Polls close at 1pm AEDT today for a US federal by-election in New York’s third congressional district. I wrote in January that this seat was formerly held by Republican George Santos before he was expelled from the House of Representatives on December 1.
Santos had gained from the Democrats at the 2022 midterm elections, winning by a 53.8-46.2 margin. Joe Biden had won this seat against Donald Trump at the 2020 presidential election by an 8.2% margin.
The by-election candidates are Democrat Tom Suozzi and Republican Mazi Melesa Pilip. A mid-January Emerson College poll gave Suozzi a 45-42 lead over Pilip. Two early February polls from Emerson and Siena gave Suozzi three-to-four-point leads.
Republicans won the House in 2022 by a 222-213 margin, but there are currently three vacancies in Republican-held seats including this one.
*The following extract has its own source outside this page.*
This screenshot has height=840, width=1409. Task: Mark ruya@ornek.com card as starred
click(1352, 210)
A Democratic win in this by-election would reduce the Republican House majority to 219-214.
Democrats have been successful at state and federal by-elections (called “special” elections in the US) since the Supreme Court’s abortion ruling, overturning Roe vs Wade in June 2022. But New York Times analyst Nate Cohn says turnout at these by-elections is much lower than it will be at the general election this November. Voters who show up at by-elections are far more motivated by abortion than the general electorate.
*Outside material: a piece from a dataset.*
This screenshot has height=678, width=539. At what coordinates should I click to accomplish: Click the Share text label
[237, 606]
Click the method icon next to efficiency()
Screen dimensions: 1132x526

On February 8, Biden gave a press conference in response to a special counsel’s report on classified documents that had been found at his home. The line in the report that was most damaging to Biden described him as a “well-meaning, elderly man with a poor memory”.
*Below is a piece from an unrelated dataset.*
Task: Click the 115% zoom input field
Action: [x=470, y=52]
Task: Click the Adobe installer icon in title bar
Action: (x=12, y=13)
Most national polls have Trump leading Biden by single-digit margins for the general election. The US Electoral Vote system is likely to advantage Trump over national polls. Biden’s net approval in the FiveThirtyEight aggregate is -16.9, while Trump’s net favourability is -9.3.
Polls will close at 9am AEDT Friday for by-elections in two UK Conservative-held seats. I will have more on these by-elections in a separate post, and also more on recent international elections.
Updates on the presidential primaries
Republican presidential candidates in Nevada had to choose to contest either the February 6 primary or the February 8 caucus, which allocated all of Nevada’s delegates. Trump contested the caucus, while Nikki Haley contested the primary.
Nevada has a “none of these candidates” option on its ballot papers. In the primary, “none of these candidates” crushed Haley by 63–30. Trump won 99% in the Nevada caucus, where he was effectively unopposed. Trump leads Haley nationally by 76-18 in the FiveThirtyEight aggregate and by 65-32 in Haley’s home state of South Carolina, which holds its Republican primary February 24.
Biden won the February 3 South Carolina Democratic primary with 96% and the February 6 Nevada Democratic primary with 89%, and will easily win the Democratic presidential nomination.
Prabowo likely to win Indonesian election
I covered the presidential and legislative elections in Indonesia in January. If no presidential candidate wins a majority, there will be a June 26 runoff. The 580 lower house seats are elected by proportional representation in multi-member electorates with a 4% national threshold. Senatorial candidates cannot be members of a political party. Four senators are elected per province for a total of 152.
Indonesia spans three time zones, with polls closing between 3pm and 5pm AEDT today. This Al Jazeera article says a preliminary result is likely to be announced this evening, but the final results could take 35 days.
The latest polls all give Prabowa Subianto over 50%, so it’s likely that he wins outright today. Prabowa is the candidate of a religious and right-wing alliance who lost to incumbent president Joko Widodo in both the 2014 and 2019 elections. Gibran Rakabuming, the eldest child of Joko, is Prabowo’s running mate. The other two candidates are Ganjar Pranowo, who represents the secularist PDI-P (Joko’s party) and independent Anies Baswedan, the former governor of Jakarta.